To boost hard-drive performance, some organisations stripe, or span,
data across multiple disks in order to improve performance, leaving most
of each disk empty. This approach speeds system responsiveness because a
drive's actuator arm doesn't have to travel across the entire disk to
write or read data. But this approach drives up the costs because it
requires more hard drives, as well as the associated cost of
electricity, space and IT management to keep the disks running.
Solid-state disks have been available for more than a decade, though
they have cost more than hard drives and still can't offer the full
capacity of hard drives, on a per-disk basis. The prices have been
declining, though, as more are used in consumer devices such as
smartphones and cameras.
And Mills made the argument that the industry is seeing a tipping
point, where flash disks can be just as inexpensive as hard drives.
Right now, generic hard drives cost about $2 per gigabyte, he said.
An enterprise hard drive will cost about $4 per gigabyte, and a
high-performance hard drive will run about $6 per gigabyte. If an organization stripes its data across more disks for better performance,
the cost goes up to about $10 per gigabyte. In some cases, where
performance is critical, hard-drive costs can skyrocket to $30 or $50
per gigabyte.
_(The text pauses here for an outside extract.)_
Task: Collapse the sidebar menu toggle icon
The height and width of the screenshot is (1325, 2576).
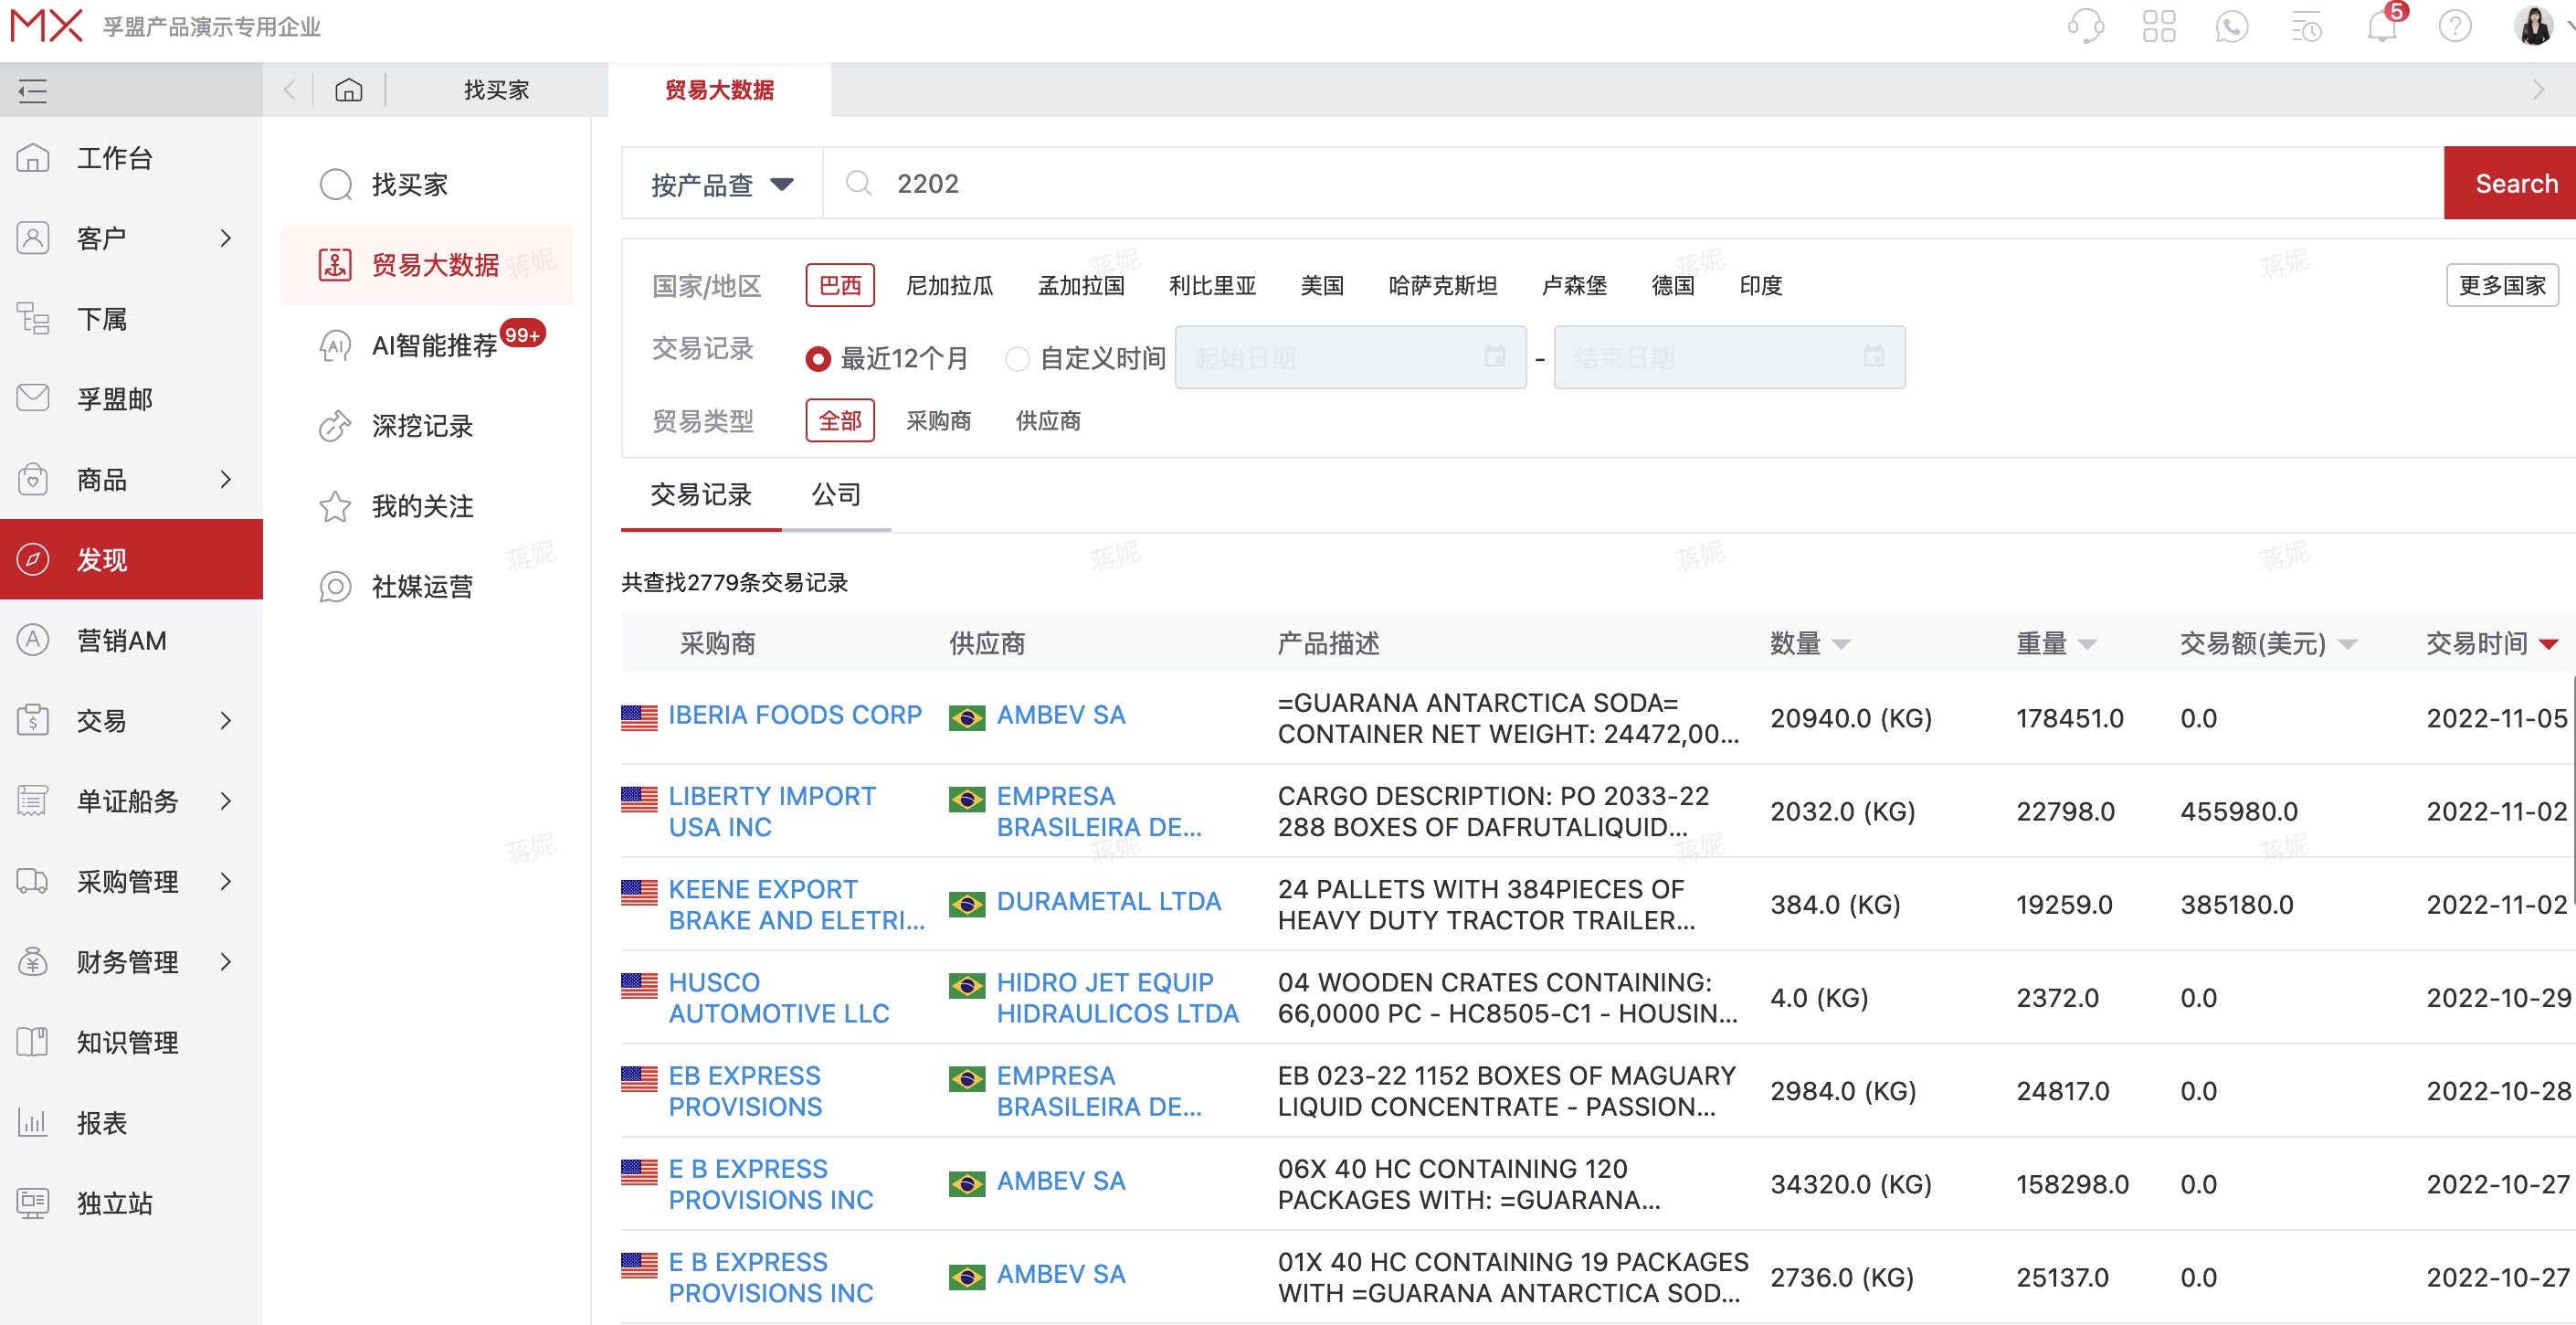Action: pos(32,91)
A solid state disk from IBM runs about $10 per gigabyte
and can be filled to capacity, so they actually are less expensive in
many cases, Mills argued.
Also, other economical benefits accrues with using solid-state
drives. One is that they consume less electricity. While today most IT
managers do not have to worry about how much electricity their systems
consume, this may be changing. One IBM customer who spoke at the
presentation, Sprint Director of IT Operations Karim Abdullah, noted
that his company has mandated that he cut electricity use of his
operations by 1.5 percent month over month. Abdullah is using
solid-state disks to cut power costs and improve system performance.